Kumusta! or Hello! Tagalog has a lot of Spanish words mixed in, please note that “hello” in Tagalog sounds a lot like cómo está “how are you” in Spanish.
Anyway, I have had a very eventful few days. This first week has been training and I am beat. We have had to sit and listen to people talk at us for 8 hours each day. All we do is sit and eat. I’m sure this will all change soon, but if things keep going the way they are I will definitely be 20 pounds heavier by the time I reach the states. Filipinos or Pinoys (don’t use the word Pinoy in the states though, it’s derogatory . . . it’s kind of like the “N” word in that sense) love to eat. And rice means a ton of carbs and a ton of carbs equals a fat Brandon.
I’m actually kidding, I have lost a pound.
Nonetheless, these few days have been extremely stressful. Getting through the airports weren’t too bad. Carrying all of the bags was annoying, but manageable. However, ever since I arrived at site a lot of crap has happened to me.
My second day I was in paradise. Literally, the hotel we are staying at is a resort. People get full body massages every night! I don’t, because of one particular person. I’ll tell you about that later. Anyway, the second day I am taking pictures of my beautiful surroundings and because I am ADD like crazy I leave my camera on a table. And now . . . I have no camera. I am in the middle of paradise and I can’t share it with anyone!
So naturally, that sucks. THEN! We were on a bus to go to the beach. The bus ride is looong and boooring and because I’m ADD like crazy. I lost my VERY NICE journal and ALSO my FREAKING DRIVER’S LICENSE and ALSO the equivalent of about 5 dollars (okay so the 5 bucks isn’t a big deal, but my LICENSE!?). Anyway, the guy took me all the way to the bus station to check the bus.
1- Journal (hooray!)
1- Eyeglass case w/eyeglasses (hooray!)
0- I.D. or 5 dollars (boo . . . )
I am definitely keeping everything as close as possible from now on.
Oh! We also went to the 3rd biggest mall in the world! The Mall of Asia! We just went to buy cell phones! I’ll put my number up if you wanna call! You’ll have to get an international phone card. It will cost you a whole lot less than it will cost me.
p.s. – The Philippines is 13 hours ahead of Oklahoma. If you are outside of Oklahoma just do the math based on that.
In other words, it is about noon right now in Oklahoma. In the Philippines it is about 1 in the morning.

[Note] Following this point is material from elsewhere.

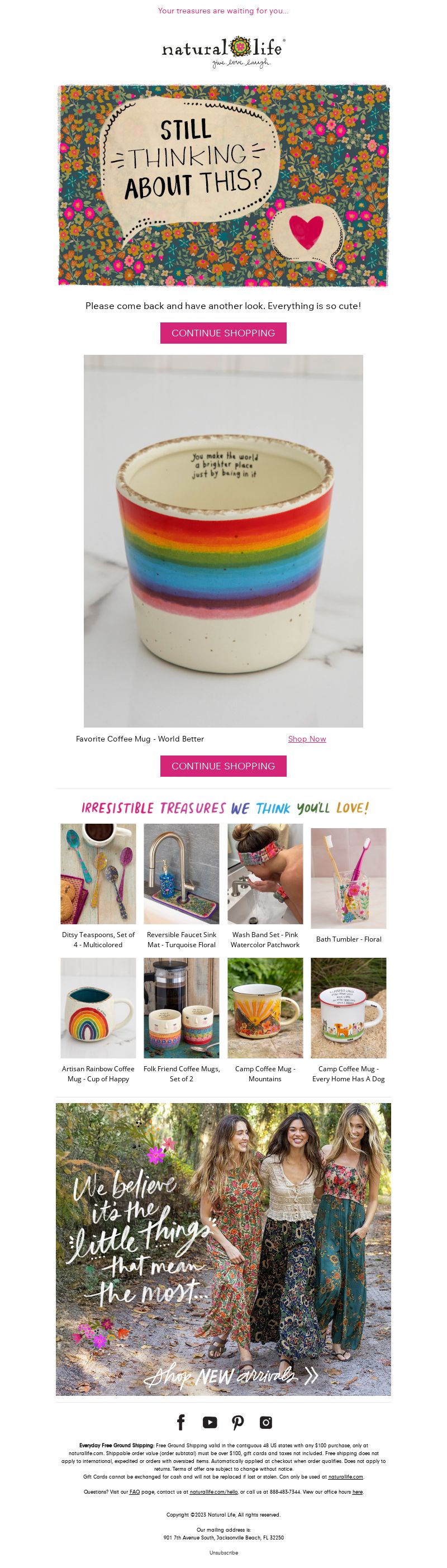
Task: Select the Bath Tumbler Floral image
Action: pyautogui.click(x=348, y=878)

Oh! The massage story. Ok, so my roommate got a massage. He was down to his boxers, but the man was like “off with ALL of your clothes. My roommate complied. Well, my roommate was being rubbed with oil. It felt good. He was naked. Biology took over from there. He was terrified that one of the other two would walk in and see him. We did not. But this did not save him from an awkward situation.

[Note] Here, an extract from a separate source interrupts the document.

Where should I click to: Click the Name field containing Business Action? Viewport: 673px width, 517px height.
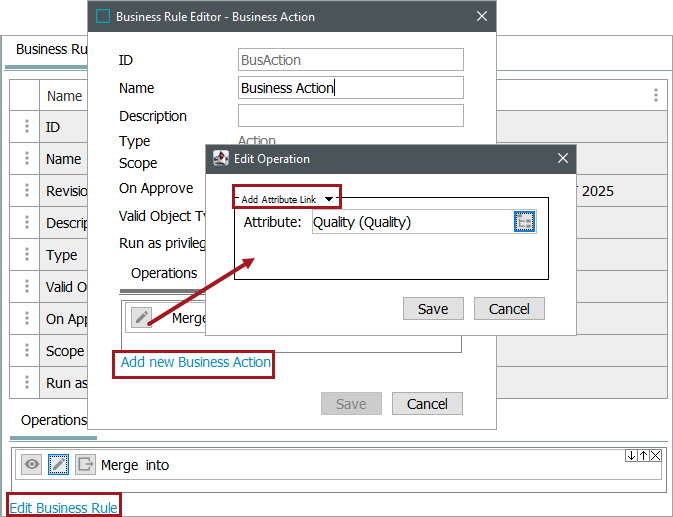point(351,88)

Also, the whole reason I titled this blog choices is because I never knew how different I would be from other Peace Corps volunteers. I am SO different.
I can never have any fun with the “I never” game. My friends and I play like this, “Never have I ever pooped in a kiddie pool” And . . . most of my friends have. (I keep good company) However, everyone else plays it like this, “Never have I ever had sex with more than 2 people” . . . and EVERYONE’S hands go up . . . other than mine.
They all wanted me to play, so I stood up and said, “Let me prove to you why this game will never be fun for me!” We didn’t have drinks (well not enough) so we all just held up 5 fingers and every time you HAVE done something you put a finger down. Thus, I held up all 5 of my fingers and said, “Never have I ever had sex . . . period” And EVERYONE put a finger down other than me. Next came the, “Oh, Brandon, it will feel SOOO good when you experience it it will . . .” I reply, “I don’t need that, I am just stepping out now”
In other news, I turn 23 in 17 more days. A fellow volunteer is freaking out because she turns 23 today! I told her not to feel old because otherwise I am old.
I’m not old.
I don’t feel old.
Anyway, that’s just a little taste of what’s going on in my neck of the world.